* _Tarefas a realizar_
a) Responda, com base no segmento do texto sobre o acidente no elevador:
(i) Em que data o 1ºR tomou conhecimento da ocorrência do acidente?
(ii) Que entidade inspeccionou os elevadores em 20.08.2008?
(iii) Com quem a D celebrou o contrato de seguro de responsabilidade civil?
b) Transcreva sem alterações o trecho do segmento do texto que começa nas palavras "Igualmente contestou, alegando, nomeadamente: celebrou" e termina depois de "os danos alegados.".

O 1ºR, em súmula, alegando: tomou conhecimento da ocorrência do acidente em 22.05.2008; cada um dos elevadores do prédio tem apenas uma porta e a abertura da mesma é manual e não automática, não sendo mecanicamente possível depois de aberta a porta do elevador, o mesmo ser accionado e retomar a sua marcha; se o elevador se imobilizar a cerca de 20 ou 30 cm acima do nível do patamar, por qualquer deficiência técnica, não é possível proceder-se à abertura da porta sem o recurso a chave própria, mas se a abertura da porta já tiver sido feita na zona de aproximação ao piso e - incorrectamente - com o elevador em andamento, então um acidente como o descrito na petição é possível; o elevador encontrava-se em boas condições de funcionamento e o seu estado de conservação impedia a ocorrência de acidentes como o descrito; a reduzida mobilidade da A é derivada da sua idade ou de outras quedas que sofreu devido a tal idade; e, por isso, o acidente ocorrido à A foi de sua inteira responsabilidade e do mesmo não resultaram os danos que invoca, tendo actuado com diligência e não sendo responsável pelo ocorrido.

A 2ªR, genericamente, alegando: nos termos do contrato que celebrou com o 1ºR obrigou-se a conservar os dois elevadores instalados no edifício, os quais, face à sua antiguidade, necessitam de ser remodelados, o que tem vindo a propor a esse R; em 20.08.2008, os elevadores foram inspeccionados pelo IEP, no âmbito das inspecções periódicas a que rotineiramente são sujeitos, não tendo tal entidade detectado qualquer deficiência que justificasse a ocorrência, de onde decorre que a vem cumprindo o contrato que celebrou com o 1ºR e sem reparos; e quanto à imobilização da cabine, e em elevadores deste tipo, é normal existirem discrepâncias – para mais ou menos – na sua imobilização ao piso, com folgas permitidas de alguns centímetros, sendo que o episódio dos autos se ficou a dever à manobra da A e à sua utilização inapropriada do elevador.

Pediu então a intervenção principal da D associada aos RR.

A A replicou mantendo a sua posição inicial.

A D foi chamada como interveniente principal, associada dos RR.

Igualmente contestou, alegando, nomeadamente: celebrou com a 2ªR um contrato de seguro de responsabilidade civil, através do qual se transferiu a responsabilidade decorrente da actividade de assistência e manutenção de elevadores da mesma; não se verificou qualquer incumprimento por parte da 2ªR, nem tão pouco qualquer violação dos deveres legais ou contratuais que para ela derivassem do acordo de manutenção do elevador; não existia nexo causal entre o acidente e a actividade dessa R, pelo que não se lhe pode imputar qualquer responsabilidade; e a A não titula nem justifica os danos alegados.

* _Excertos dos registos_
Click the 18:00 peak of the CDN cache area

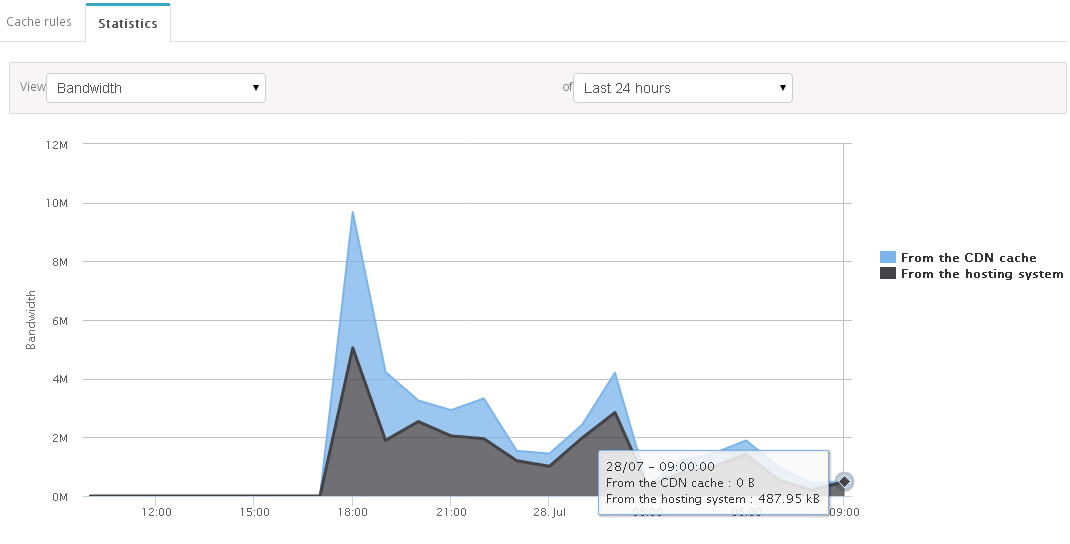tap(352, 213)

==

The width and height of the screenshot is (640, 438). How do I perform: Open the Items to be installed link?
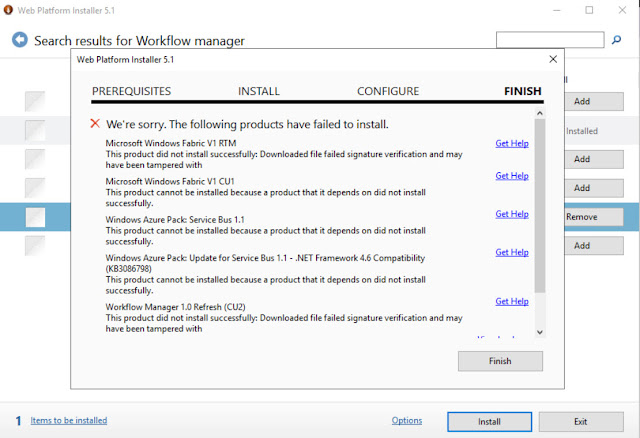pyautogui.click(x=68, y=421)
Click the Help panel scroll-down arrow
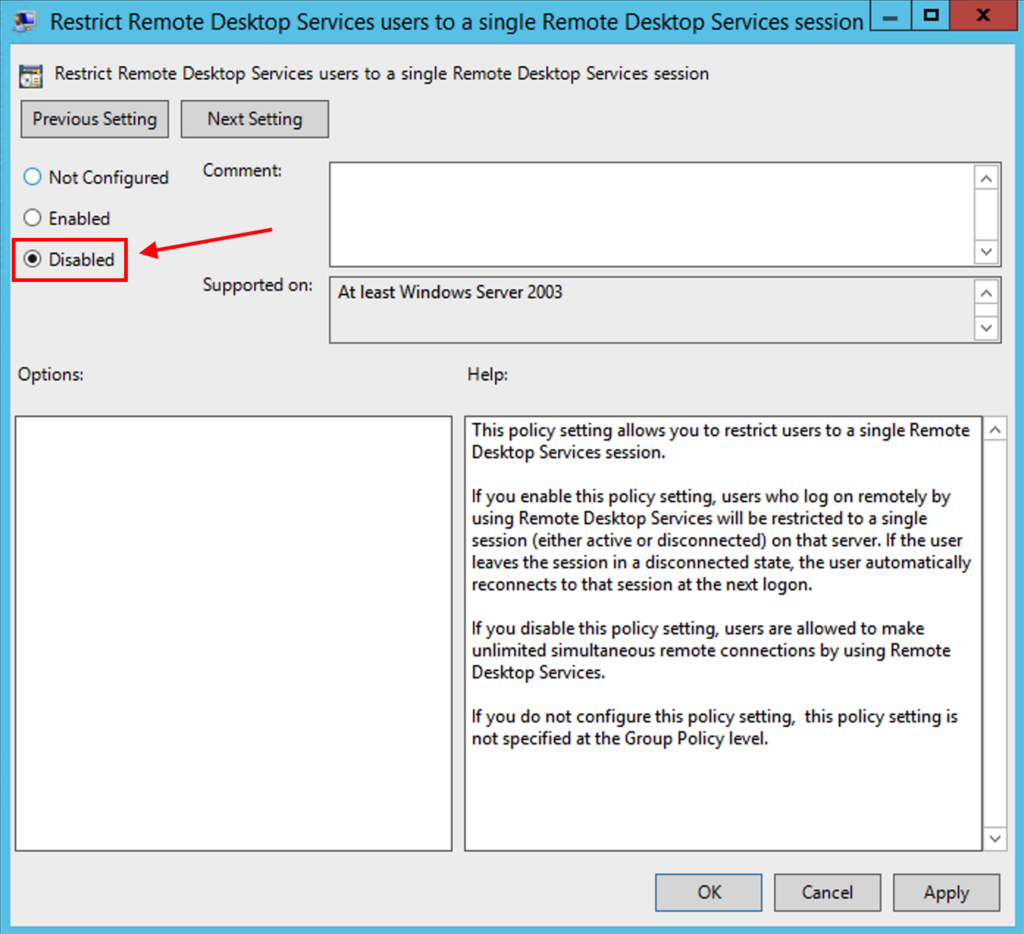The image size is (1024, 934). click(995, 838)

==

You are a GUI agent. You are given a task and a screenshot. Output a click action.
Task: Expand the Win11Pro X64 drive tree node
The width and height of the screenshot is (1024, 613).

* _Respostas por tarefa_
a)
(i) Em 22.05.2008.
(ii) O IEP.
(iii) Com a 2ªR.

b)
Igualmente contestou, alegando, nomeadamente: celebrou com a 2ªR um contrato de seguro de responsabilidade civil, através do qual se transferiu a responsabilidade decorrente da actividade de assistência e manutenção de elevadores da mesma; não se verificou qualquer incumprimento por parte da 2ªR, nem tão pouco qualquer violação dos deveres legais ou contratuais que para ela derivassem do acordo de manutenção do elevador; não existia nexo causal entre o acidente e a actividade dessa R, pelo que não se lhe pode imputar qualquer responsabilidade; e a A não titula nem justifica os danos alegados.